**DESCRIPTION OF THE TASK:**
Copy out word for word the lines below, from the one containing "Click the 50 m depth label on profile" through the final line, keeping both of those.

**SUPPLIED INFORMATION:**
════
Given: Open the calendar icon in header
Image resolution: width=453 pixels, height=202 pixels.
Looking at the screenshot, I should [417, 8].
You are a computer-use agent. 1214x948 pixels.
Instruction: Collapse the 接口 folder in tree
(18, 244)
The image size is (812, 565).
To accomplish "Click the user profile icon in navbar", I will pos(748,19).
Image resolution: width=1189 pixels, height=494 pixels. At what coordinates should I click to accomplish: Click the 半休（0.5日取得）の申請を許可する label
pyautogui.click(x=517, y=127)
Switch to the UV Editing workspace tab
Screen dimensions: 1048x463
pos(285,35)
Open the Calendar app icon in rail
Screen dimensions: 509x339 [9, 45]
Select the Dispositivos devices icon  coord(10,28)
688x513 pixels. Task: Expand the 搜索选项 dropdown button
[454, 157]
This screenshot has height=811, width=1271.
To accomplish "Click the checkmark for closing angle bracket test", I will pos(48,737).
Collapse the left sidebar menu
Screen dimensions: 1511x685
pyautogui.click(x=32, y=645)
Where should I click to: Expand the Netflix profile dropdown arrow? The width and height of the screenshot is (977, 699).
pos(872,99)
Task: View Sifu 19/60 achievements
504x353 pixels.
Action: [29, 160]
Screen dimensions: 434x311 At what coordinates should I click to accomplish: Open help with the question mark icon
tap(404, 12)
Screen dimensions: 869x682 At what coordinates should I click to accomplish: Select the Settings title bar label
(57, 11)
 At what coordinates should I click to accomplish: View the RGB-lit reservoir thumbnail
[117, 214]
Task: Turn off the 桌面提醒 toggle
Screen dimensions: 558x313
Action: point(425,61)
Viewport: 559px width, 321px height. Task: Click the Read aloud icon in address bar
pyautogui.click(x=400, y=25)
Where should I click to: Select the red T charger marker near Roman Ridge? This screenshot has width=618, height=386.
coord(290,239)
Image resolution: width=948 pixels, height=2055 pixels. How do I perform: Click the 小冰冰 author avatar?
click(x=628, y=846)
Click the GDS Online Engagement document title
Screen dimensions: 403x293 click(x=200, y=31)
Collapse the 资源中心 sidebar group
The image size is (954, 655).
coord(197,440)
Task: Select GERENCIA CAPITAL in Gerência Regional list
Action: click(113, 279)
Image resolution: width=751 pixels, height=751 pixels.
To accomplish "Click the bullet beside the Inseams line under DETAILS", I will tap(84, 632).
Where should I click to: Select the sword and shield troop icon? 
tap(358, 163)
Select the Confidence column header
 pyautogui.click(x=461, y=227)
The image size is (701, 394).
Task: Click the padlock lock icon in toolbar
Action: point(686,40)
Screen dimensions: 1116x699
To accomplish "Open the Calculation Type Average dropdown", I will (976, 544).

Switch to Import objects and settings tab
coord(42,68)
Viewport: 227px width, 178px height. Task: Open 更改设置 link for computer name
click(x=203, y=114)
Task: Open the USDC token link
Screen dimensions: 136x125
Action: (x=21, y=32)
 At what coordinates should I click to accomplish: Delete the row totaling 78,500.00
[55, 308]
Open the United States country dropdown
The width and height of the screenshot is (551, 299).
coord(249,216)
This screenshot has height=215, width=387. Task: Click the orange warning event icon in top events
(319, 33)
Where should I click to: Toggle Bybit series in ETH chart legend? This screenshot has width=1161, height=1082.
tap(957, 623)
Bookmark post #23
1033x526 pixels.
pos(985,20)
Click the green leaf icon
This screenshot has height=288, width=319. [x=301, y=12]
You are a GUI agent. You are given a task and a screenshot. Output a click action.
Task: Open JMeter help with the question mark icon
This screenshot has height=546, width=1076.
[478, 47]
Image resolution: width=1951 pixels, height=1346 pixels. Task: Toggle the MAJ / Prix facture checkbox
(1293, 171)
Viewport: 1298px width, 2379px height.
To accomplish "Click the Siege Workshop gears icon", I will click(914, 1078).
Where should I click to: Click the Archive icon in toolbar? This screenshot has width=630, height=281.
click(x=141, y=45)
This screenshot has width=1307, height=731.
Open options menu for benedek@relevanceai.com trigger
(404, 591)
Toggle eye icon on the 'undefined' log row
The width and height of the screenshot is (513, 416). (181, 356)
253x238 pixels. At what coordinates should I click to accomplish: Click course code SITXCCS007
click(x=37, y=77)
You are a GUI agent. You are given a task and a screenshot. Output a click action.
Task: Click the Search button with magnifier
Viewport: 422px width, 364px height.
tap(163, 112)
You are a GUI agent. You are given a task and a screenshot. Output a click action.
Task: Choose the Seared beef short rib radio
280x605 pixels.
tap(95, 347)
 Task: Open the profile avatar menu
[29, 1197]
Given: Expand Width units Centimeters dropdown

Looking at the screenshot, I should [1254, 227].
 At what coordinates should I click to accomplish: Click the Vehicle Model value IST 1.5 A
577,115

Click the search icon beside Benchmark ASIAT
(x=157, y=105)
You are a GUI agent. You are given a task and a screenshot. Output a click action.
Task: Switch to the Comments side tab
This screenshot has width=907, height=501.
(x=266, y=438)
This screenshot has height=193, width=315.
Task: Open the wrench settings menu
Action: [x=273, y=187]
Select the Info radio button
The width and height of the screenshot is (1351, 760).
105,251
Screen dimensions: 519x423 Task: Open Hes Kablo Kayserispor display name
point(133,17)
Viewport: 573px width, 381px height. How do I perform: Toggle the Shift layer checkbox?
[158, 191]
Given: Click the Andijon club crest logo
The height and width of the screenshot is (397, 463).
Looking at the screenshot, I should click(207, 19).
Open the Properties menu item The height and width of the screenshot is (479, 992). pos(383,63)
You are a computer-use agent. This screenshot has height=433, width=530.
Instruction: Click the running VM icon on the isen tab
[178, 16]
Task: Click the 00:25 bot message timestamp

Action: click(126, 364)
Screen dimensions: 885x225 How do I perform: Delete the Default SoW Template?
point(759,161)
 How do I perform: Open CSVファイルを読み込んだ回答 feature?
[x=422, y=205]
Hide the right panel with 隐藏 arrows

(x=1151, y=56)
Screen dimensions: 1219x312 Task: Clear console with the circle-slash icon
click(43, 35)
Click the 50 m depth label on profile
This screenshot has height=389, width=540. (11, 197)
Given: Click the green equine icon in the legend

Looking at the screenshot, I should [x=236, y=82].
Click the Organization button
════
**FULL RESPONSE:**
Click the 50 m depth label on profile
This screenshot has height=389, width=540. (11, 197)
Given: Click the green equine icon in the legend

Looking at the screenshot, I should [x=236, y=82].
Click the Organization button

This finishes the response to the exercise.